Kael hesitated. "A second oath? Why?" he thought, a spark of indignation rising. But the memory of the violence he had witnessed, the ten cores, the Ne no Tachi, stifled any doubt. Strange and impossible things were now the new norm.
Takamura stood up, his imposing presence serving as an anchor for the survivors. He faced the prostrate demons. In the Abyss, one can speak for all, as long as the consent is unanimous. One by one, the demons nodded. The pact was sealed in silence.
"On behalf of the demons here present, I, Takamura, and all those who have entrusted me with this duty..." he knelt again, his voice vibrating with an ancestral gravity, "swear allegiance to the High Lord before me, Afro. That at the slightest disobedience, we burn as when we are under the sun."
The effect was immediate. An ethereal line shot from each demon's chest and connected directly to Afro's heart. He floated, his body bathed in raw light. His skin cracked like soil under pressure; his biology was being rewritten. The leap was violent: Now he was a High Lord.
Afro fell to his knees, gasping. The new power was heavy. Black shadows projected from his back, hungry souls trying to tear through the fabric of his essence to escape. He ignored the new abilities pulsing through his system, because his eyes were fixed on the ground.

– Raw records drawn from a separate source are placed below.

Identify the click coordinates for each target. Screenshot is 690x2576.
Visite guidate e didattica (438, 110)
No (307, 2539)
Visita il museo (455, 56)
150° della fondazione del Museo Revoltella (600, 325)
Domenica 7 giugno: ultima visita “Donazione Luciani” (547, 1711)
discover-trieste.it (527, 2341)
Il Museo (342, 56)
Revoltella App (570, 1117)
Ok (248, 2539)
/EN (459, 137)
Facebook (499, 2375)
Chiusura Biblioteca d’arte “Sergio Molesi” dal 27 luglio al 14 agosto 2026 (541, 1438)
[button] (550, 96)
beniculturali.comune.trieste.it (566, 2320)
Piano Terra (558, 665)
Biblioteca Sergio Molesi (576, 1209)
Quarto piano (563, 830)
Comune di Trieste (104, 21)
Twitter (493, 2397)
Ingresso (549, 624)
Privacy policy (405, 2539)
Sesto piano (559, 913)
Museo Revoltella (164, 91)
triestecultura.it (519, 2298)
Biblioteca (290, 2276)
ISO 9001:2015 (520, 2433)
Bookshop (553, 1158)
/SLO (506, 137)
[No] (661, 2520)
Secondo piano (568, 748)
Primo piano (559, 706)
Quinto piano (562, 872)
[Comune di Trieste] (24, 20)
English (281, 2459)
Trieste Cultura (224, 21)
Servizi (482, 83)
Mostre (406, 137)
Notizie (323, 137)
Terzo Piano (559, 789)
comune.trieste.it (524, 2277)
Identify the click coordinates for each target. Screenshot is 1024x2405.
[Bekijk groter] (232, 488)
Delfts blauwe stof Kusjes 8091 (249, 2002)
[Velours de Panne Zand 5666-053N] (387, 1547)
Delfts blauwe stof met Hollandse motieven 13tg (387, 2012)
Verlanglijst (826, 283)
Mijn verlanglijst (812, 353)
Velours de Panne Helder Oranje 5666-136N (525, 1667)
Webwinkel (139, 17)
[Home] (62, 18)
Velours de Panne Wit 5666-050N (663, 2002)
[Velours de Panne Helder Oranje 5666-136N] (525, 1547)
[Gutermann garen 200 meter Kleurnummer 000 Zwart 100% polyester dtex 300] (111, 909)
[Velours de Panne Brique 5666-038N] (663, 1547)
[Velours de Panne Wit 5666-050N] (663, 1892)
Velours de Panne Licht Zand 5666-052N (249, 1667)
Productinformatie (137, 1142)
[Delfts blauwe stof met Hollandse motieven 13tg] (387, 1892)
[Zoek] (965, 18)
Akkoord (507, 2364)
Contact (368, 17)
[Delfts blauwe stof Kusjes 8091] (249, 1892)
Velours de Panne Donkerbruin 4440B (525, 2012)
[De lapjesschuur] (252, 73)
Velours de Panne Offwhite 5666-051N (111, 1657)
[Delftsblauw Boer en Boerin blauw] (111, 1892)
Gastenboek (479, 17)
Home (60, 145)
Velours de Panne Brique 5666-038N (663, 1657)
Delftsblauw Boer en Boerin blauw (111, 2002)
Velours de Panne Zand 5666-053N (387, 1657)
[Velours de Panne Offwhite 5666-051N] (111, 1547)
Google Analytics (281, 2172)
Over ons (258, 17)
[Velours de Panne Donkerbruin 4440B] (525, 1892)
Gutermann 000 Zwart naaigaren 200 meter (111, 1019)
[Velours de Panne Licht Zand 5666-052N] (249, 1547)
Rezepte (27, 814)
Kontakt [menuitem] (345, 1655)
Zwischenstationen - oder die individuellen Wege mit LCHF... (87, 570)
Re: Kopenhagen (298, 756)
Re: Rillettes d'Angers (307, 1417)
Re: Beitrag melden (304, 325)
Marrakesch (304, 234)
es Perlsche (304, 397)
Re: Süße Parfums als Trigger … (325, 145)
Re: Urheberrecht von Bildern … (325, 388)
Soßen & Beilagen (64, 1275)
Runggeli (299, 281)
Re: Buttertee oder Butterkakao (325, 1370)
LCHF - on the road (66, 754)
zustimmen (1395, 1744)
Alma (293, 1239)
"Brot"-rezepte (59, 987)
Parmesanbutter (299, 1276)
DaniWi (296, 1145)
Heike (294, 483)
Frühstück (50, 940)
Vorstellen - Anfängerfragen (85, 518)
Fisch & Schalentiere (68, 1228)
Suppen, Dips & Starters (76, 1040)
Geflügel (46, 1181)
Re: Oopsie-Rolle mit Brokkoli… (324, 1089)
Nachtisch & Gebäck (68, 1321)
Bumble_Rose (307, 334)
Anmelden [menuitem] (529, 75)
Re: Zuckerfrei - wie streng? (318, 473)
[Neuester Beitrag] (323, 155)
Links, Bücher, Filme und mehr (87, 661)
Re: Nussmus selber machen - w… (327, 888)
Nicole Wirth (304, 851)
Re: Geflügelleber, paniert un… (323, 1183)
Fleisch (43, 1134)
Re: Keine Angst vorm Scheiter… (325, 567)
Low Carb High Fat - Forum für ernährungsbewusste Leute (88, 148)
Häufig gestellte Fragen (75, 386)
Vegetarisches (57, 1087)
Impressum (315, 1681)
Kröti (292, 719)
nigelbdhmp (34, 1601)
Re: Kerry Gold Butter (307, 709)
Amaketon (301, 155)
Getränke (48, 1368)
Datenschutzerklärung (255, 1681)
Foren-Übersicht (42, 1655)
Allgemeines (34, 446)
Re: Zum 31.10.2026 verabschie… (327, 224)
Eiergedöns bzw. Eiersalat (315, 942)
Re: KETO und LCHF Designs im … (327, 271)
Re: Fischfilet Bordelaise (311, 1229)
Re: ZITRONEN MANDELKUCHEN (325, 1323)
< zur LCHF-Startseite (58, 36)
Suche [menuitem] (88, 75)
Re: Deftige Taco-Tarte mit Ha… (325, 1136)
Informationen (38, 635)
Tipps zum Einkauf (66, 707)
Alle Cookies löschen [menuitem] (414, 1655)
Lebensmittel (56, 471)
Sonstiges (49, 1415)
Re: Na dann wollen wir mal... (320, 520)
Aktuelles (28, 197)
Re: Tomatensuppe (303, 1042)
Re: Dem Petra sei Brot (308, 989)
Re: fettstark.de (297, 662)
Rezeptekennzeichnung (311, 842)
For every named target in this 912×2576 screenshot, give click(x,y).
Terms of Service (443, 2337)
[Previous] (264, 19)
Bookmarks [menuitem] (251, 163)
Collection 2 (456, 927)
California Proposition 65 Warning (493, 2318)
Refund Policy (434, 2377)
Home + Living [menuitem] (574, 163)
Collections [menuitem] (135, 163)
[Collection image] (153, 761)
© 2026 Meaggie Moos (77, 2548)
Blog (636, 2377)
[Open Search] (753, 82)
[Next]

His tattoos began to detach from his skin. They crawled like ink snakes to a stone wreckage that contained ancient inscriptions from the temple. Under the touch of those marks, the letters on the stone moved, rearranging themselves until Afro could decipher them. On the broken slab, only one incomplete word could be read: "Ado...".
He stood up, the shadows on his back still struggling. He passed between the prostrate demons, who watched their master's mutation with terror and admiration. Afro walked to the only pillar that remained almost intact. As he placed his hand on the stone, his tattoos flowed into the pillar, filling the grooves until the entire temple glowed a deep golden hue.
The temple was not just stone; it was an archive. Afro closed his eyes, processing the information that flowed directly into his mind. He now understood the nature of the place and what lay beneath it.
"I am going to eat a Sentinel..." said Afro, pointing to the mountain where the blue festival was taking place.